§ **What this task involves**:
Report the count of lines containing the word "computer" in the entries below, and nothing more.

Saved data entries:
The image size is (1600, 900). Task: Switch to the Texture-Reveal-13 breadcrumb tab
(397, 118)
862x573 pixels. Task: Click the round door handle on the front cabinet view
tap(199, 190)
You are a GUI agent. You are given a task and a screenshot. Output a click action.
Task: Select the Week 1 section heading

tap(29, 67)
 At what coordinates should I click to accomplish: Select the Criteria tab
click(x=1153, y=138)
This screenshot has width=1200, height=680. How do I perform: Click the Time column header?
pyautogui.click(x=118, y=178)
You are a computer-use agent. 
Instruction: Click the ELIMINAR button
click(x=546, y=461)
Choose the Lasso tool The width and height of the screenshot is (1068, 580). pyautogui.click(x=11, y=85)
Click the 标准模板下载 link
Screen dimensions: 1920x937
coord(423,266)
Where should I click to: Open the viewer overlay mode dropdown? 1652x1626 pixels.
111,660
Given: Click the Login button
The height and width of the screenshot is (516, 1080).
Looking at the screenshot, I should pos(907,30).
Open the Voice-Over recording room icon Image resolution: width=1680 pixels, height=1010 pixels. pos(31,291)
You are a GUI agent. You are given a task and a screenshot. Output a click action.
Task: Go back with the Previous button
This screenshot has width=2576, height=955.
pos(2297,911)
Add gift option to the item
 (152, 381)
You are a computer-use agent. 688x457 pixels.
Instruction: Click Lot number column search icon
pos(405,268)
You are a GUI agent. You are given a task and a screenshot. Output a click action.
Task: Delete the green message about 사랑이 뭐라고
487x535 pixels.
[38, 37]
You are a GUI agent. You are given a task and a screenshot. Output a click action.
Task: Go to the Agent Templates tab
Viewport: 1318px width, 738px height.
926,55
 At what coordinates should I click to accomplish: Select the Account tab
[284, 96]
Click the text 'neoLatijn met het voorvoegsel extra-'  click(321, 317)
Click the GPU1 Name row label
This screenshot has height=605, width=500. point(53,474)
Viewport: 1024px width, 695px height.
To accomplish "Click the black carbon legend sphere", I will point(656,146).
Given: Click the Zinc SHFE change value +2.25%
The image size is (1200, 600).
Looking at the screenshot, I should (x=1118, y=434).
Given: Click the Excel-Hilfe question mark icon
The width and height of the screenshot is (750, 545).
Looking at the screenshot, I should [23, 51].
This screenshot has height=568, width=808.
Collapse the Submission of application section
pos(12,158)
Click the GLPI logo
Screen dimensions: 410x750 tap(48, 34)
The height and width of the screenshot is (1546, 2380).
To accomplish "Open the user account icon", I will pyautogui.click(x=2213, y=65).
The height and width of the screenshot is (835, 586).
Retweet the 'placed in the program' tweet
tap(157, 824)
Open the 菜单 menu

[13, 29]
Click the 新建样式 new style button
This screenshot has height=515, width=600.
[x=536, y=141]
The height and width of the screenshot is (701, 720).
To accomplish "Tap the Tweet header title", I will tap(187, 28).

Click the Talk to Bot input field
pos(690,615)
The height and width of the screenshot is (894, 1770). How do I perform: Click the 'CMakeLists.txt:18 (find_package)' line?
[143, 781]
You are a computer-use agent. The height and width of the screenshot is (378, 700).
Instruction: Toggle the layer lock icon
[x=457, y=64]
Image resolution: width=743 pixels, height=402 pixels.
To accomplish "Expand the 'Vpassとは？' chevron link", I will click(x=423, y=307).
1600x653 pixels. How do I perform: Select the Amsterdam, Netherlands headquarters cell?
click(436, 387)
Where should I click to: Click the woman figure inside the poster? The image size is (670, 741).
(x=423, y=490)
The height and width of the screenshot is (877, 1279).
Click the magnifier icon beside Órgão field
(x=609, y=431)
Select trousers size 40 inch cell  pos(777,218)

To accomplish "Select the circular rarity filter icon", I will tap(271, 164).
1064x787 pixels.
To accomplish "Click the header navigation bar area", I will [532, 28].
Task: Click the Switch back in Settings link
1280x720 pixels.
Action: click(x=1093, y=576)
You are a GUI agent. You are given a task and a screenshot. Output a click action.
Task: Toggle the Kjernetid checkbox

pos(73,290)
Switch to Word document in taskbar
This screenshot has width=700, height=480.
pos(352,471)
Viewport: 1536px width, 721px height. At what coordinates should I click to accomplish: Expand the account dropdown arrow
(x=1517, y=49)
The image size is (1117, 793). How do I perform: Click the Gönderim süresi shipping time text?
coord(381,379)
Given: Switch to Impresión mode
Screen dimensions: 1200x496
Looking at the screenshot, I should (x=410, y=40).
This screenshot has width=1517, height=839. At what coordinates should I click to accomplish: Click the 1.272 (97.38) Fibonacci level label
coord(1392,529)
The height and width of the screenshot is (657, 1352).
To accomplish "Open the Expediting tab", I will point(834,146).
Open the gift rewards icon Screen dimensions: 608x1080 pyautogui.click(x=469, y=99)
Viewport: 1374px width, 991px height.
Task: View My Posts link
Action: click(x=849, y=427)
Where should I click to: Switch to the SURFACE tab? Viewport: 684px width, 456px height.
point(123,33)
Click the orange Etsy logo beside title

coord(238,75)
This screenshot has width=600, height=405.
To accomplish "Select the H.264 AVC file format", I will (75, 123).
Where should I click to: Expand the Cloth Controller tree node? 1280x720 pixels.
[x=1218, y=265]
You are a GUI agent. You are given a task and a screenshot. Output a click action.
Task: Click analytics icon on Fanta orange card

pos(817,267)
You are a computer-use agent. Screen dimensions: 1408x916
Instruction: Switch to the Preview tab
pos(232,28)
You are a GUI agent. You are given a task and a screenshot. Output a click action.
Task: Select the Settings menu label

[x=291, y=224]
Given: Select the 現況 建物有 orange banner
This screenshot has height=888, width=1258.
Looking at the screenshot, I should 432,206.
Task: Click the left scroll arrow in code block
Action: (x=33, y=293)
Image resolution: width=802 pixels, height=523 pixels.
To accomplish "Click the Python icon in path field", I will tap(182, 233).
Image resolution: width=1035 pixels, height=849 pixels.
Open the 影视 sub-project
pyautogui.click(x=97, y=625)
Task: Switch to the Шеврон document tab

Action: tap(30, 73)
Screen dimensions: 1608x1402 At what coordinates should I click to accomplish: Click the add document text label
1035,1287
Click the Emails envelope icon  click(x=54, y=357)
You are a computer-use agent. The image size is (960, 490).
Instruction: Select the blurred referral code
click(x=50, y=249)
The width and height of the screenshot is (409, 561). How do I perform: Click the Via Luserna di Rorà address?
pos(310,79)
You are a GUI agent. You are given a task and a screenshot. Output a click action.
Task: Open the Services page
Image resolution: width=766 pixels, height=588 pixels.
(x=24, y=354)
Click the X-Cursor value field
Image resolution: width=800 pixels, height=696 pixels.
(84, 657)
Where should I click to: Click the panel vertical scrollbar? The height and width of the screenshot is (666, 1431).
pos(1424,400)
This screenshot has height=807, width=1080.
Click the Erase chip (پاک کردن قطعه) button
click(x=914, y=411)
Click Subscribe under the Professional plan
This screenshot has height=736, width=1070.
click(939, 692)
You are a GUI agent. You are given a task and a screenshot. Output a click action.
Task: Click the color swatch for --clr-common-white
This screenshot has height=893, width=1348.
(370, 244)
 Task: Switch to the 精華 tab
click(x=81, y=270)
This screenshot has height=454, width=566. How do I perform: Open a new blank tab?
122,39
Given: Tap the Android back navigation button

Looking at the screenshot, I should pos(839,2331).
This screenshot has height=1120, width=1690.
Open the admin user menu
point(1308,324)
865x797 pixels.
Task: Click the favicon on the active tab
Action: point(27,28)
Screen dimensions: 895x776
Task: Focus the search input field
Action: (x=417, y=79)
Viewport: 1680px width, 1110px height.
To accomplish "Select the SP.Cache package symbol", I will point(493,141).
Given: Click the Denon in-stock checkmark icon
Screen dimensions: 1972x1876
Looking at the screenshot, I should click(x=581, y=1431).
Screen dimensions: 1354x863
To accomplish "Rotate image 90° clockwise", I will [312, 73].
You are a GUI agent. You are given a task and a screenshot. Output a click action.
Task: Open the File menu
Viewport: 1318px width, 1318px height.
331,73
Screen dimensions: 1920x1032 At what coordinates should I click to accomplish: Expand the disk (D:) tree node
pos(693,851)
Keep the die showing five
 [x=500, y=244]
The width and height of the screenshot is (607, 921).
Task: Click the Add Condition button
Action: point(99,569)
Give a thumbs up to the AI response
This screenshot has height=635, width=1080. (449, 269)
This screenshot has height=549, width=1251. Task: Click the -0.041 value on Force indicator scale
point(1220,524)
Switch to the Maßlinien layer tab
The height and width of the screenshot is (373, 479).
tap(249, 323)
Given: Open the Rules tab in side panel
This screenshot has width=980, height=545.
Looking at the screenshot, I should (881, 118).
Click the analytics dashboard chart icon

§ **Finished task**:
5